Cohn-Bendit vorn

Bei der Vorausscheidung für die grüne Europawahlliste wirft EU-Abgeordnete Breyer ihren Freunden „Intrige“ vor

MAINZ taz ■ Die Delegierten der grünen Landesverbände Hessen, Rheinland-Pfalz und Saarland nominierten am Sonnabend in Mainz den Europaabgeordneten Daniel „Dany“ Cohn-Bendit zum Anwärter für die Spitzenkandidatur bei den Europawahlen 2004. Das Votum muss allerdings noch von der Bundesdelegiertenkonferenz Ende November in Dresden bestätigt werden. Konkurrenz um den ersten Platz auf der dann gemeinsamen Liste muss der Achtundfünfzigjährige aber nicht fürchten. In Mainz jedenfalls erhielt Cohn-Bendit beeindruckende 90 von 99 Delegiertenstimmen.

Der einmal „rote Dany“ sitzt zur Zeit noch für die französischen Grünen im Europaparlament. Bei den Grünen in Frankreich aber tobe aktuell ein „Richtungsstreit“, der die gesamte Partei lähme, so Cohn-Bendit. Deshalb habe er sich zu einer Kandidatur auf der Liste der deutschen Grünen entschlossen. Für Cohn-Bendit sind die Grünen die Europapartei. Das „europäische Selbstverständnis“ der Grünen, so Cohn-Bendit, spiegelte sich auch im Motto der Delegiertenkonferenz wieder: „Yourope!“

Neben Cohn-Bendit nominierten die Delegierten die Bundestagsabgeordnete Ulrike Höfken und den ehemaligen MdB Christian Sterzing, beide aus Rheinland-Pfalz. In einer Kampfkandidatur schlug Höfken die langjährige Europaabgeordnete und passionierte Umweltpolitikerin Hiltrud Breyer aus dem Saarland aus dem Felde; Breyer fehlten am Ende 17 Stimmen zum Sieg. Ihre Niederlage lastete sie einer „Intrige“ an, die der Landesvorsitzende der saarländischen Grünen, der Bundestagsabgeordnete Hubert Ulrich, „angezettelt“ habe.

Tatsächlich sprach sich Ulrich (Saarland) für die Wahl von Ulrike Höfken (Rheinland-Pfalz) aus, um die von Breyer (Saarland) zu verhindern. Breyer zählt zu den schärfsten Kritikern von Ulrich, dem sie vorwirft, den Kreisverband Saarlouis mit Verwandten und Bekannten „okkupiert“ zu haben und seitdem mit „seinen Delegierten“ alle Landesversammlungen zu beherrschen. Breyer will in Dresden erneut antreten und sich einen Platz auf der Europaliste erkämpfen, denn in Mainz sei von Ulrich „ein Possenstück inszeniert“ worden.
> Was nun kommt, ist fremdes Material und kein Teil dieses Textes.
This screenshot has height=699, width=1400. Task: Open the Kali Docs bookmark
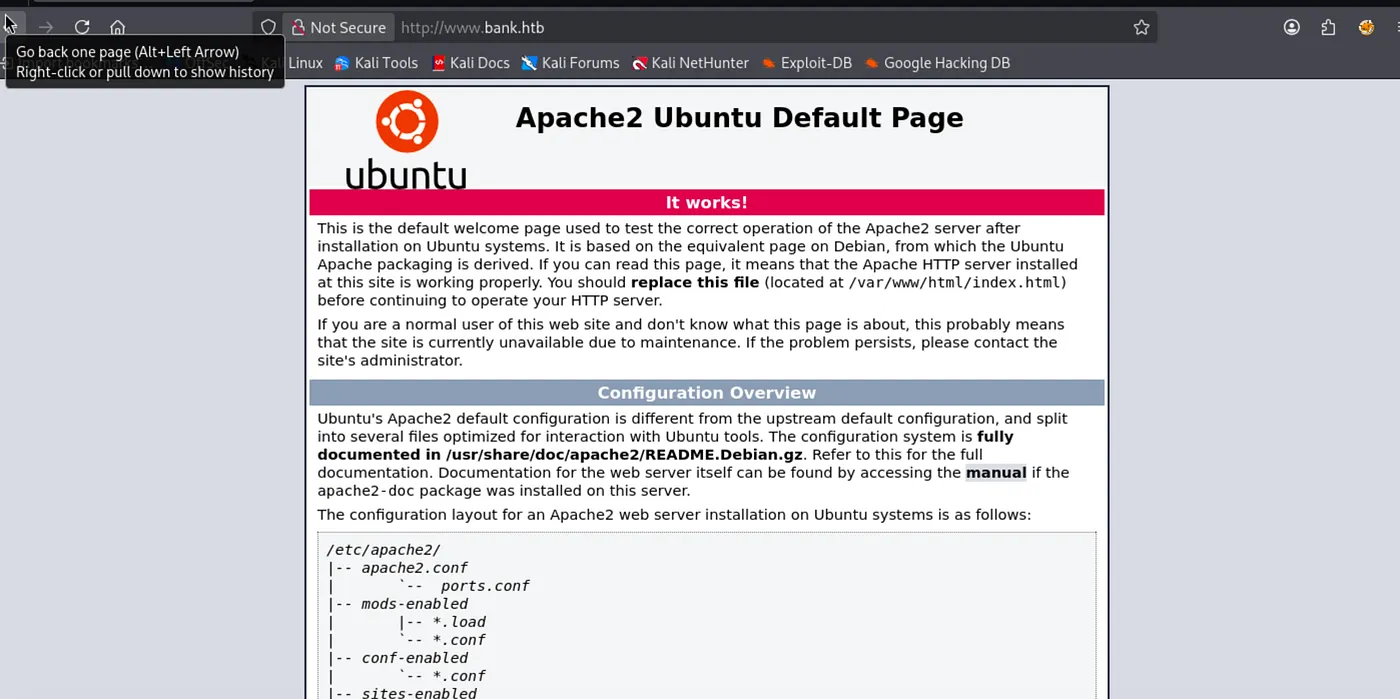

Joschka Fischer gerierte sich auf dieser Europaversammlung als Innenpolitiker. Scharf kritisierte der Außenminister die Vorschläge der Herzog-Kommission. Die seien „pure Umverteilungsideologie“, mit der sich die Union von einem Grundwert des Landes verabschiede. Die Delegierten waren dankbar für die Schärfung des Feindbildes, Fischer wurde mit Beifall überschüttet.